A procura pelo serviço é crescente: em 2004, 189 escolas foram atendidas pela associação; em 2005, o número subiu para 219, patamar semelhante ao de 2006. "Muitos pais não estão preparados para essa tarefa. Formar um ser humano, um cidadão, hoje em dia é muito difícil. Precisa-se de apoio", diz Sonia. Mãe de cinco filhos, ela se aproximou da associação após participar de um encontro há 29 anos.
"Antigamente, muitas gerações da mesma família viviam na mesma casa. Havia muita troca de informações entre pais e mães. Hoje, os núcleos familiares estão menores. É um buraco cultural da nossa época", explica Vera Iaconelli, mestre em Psicologia e coordenadora da clínica particular Gerar Escola de Pais. "Os encontros promovidos pelas escolas ajudam pais inseguros a retomar sua autoridade", diz. Para a especialista, os encontros têm efeito terapêutico, mas não são terapia. "Há uma disseminação de conhecimento, mas alguns casos precisam de acompanhamento mais individualizado para trazer resultados efetivos", explica.

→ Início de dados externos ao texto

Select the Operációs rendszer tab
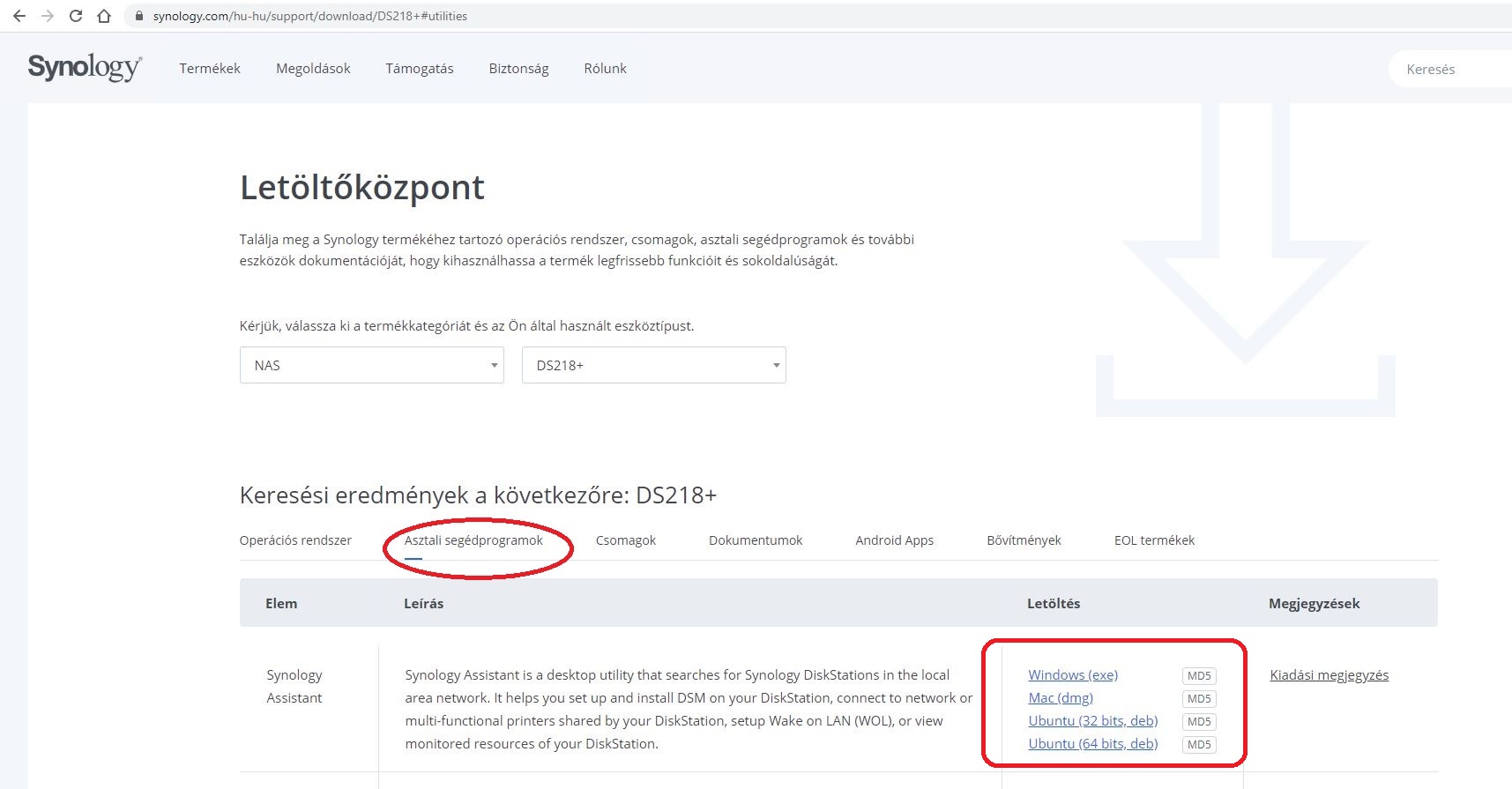Screen dimensions: 1512x789 pyautogui.click(x=295, y=540)
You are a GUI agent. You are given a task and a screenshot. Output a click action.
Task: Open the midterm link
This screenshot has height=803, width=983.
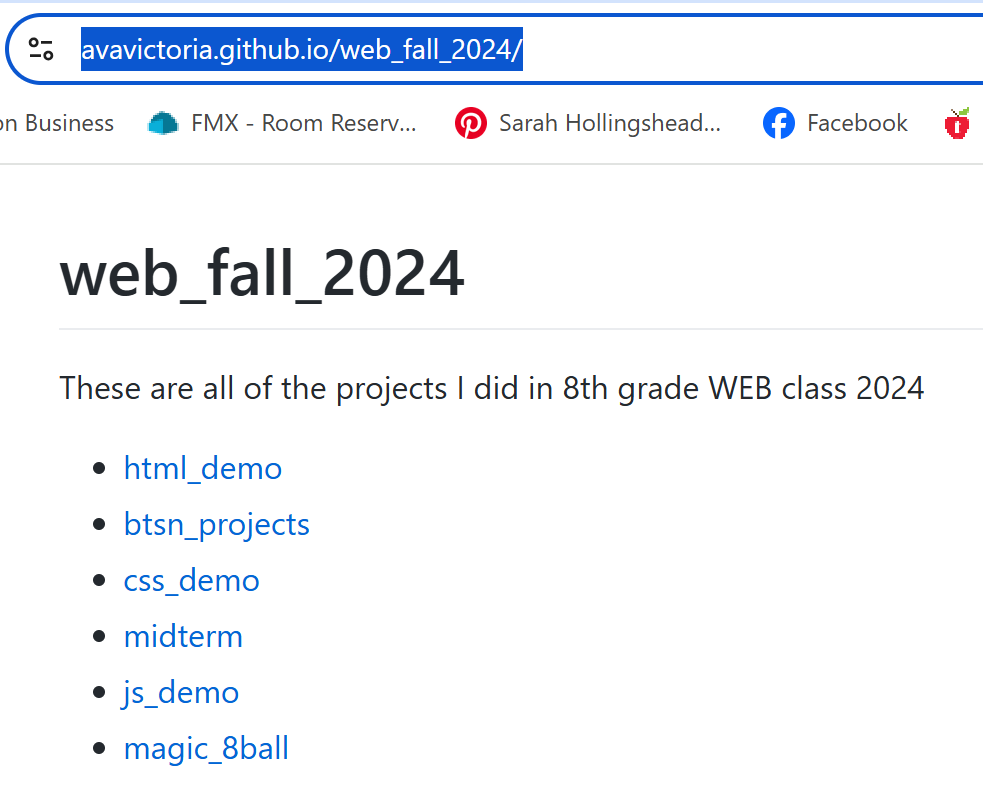coord(183,636)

Para Eloisa Ponzio, diretora da área de formação contínua e de eventos do Sistema Pueri Domus, que também organiza encontros no formato desde 2005, o termo "escola de pais" não é o mais adequado. "Parece que a escola se propõe a ensinar os pais a educar os filhos, e não é isso. Queremos promover debates de assuntos que consideramos relevantes para pais e alunos", explica. O tema deste ano é "Quem seu filho vai ser quando crescer?". O sistema consegue atingir números altos de presença de pais, chegando a 250 pessoas por encontro nas regiões atendidas. O Pueri Domus reúne 150 escolas conveniadas no país.

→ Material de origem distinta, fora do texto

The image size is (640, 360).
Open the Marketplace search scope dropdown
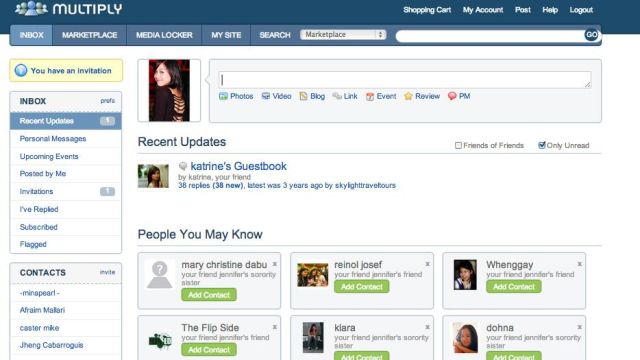coord(343,35)
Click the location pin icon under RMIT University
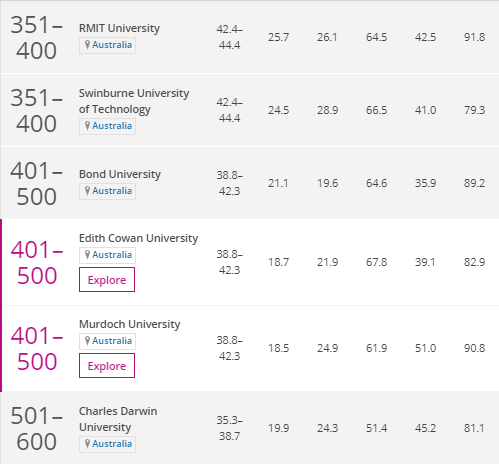The height and width of the screenshot is (464, 499). [87, 45]
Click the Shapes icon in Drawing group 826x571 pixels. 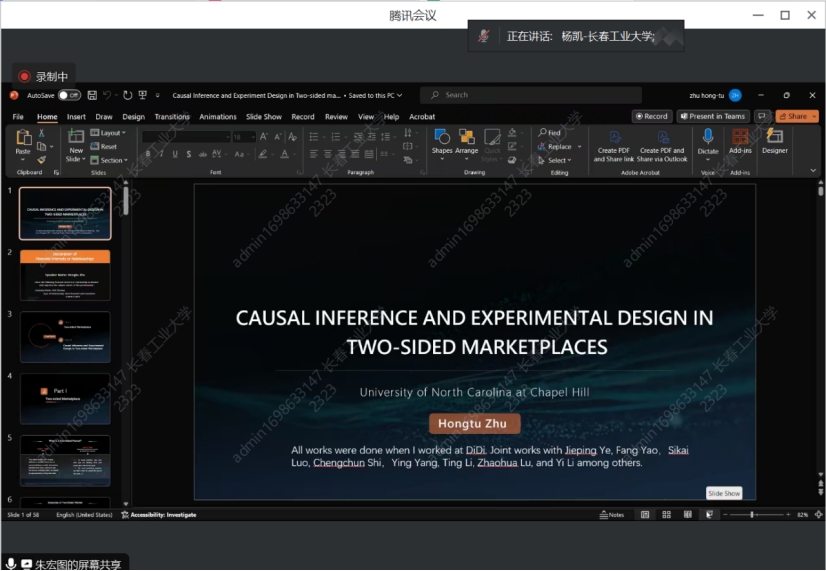pyautogui.click(x=442, y=138)

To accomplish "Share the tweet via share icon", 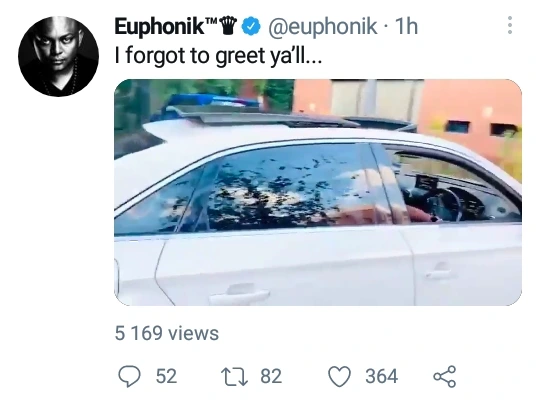I will tap(445, 376).
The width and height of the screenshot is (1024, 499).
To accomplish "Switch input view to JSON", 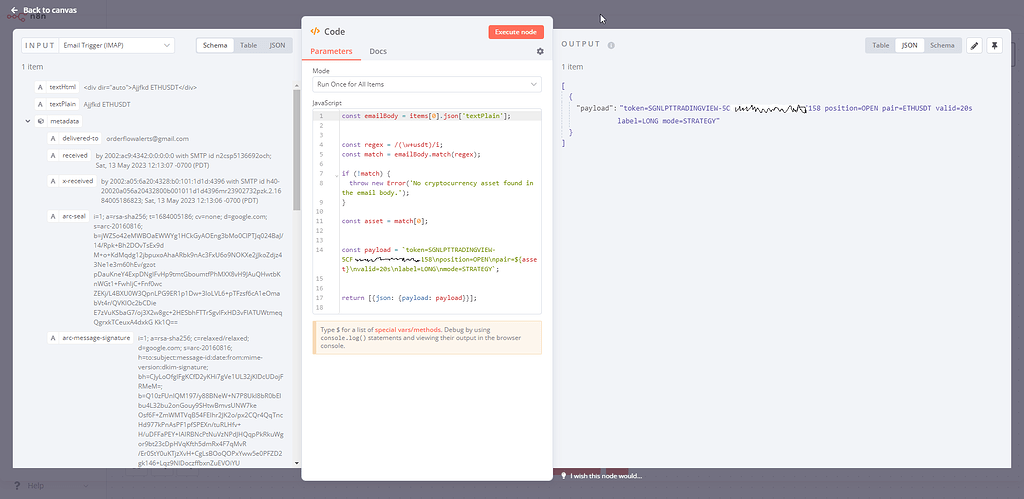I will (278, 45).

Mas foi preciso muito jogo de cintura para conseguir o alto índice de comparecimento. "Os pais sempre foram chamados para ir à escola por problemas de comportamento ou baixo desempenho. Isso os afastou da instituição", conta Eloisa. Para aumentar o quórum, a instituição descarta temas "com excesso de pedagogia", nas palavras da diretora, e dá lugar para os mais vivenciados no plano doméstico.
"Precisa ser no corpo-a-corpo", confirma Myriam Tricate, diretora do Colégio Magno. O programa "Papel de Pai, Papel de Filho" já teve encontros cancelados por falta de presença. O problema é mais crítico com os pais dos alunos mais velhos, do ensino médio. "Os pais têm muitos compromissos. Mas aqueles que participam depois são cobrados pelos filhos para voltar a participar da próxima vez", conta. O programa do colégio completou dez anos em 2006 e é sempre acompanhado por um profissional especialista no tema discutido.
Os resultados – embora pouco mensuráveis – são observados pela instituição: "Os encontros fidelizam os pais, que se sentem mais envolvidos com o processo educacional e passam a confiar mais na escola", diz Márcia, do Sistema Maxi de Ensino. Em Caraguatatuba, o projeto "Escola de Pais Cidadãos – Um Sonho Possível" foi trazido pela ONG Fundação Orsa e adotado pela Secretaria Municipal de Educação. Desde 2002, as 32 escolas da cidade solicitam periodicamente as visitas com os pais. Luiza Maria Rangel, assistente social e uma das responsáveis pelo projeto, resume os benefícios alcançados: "houve melhora no relacionamento familiar, redução da violência no entorno das escolas e até avanços na relação entre marido e mulher, entre os pais".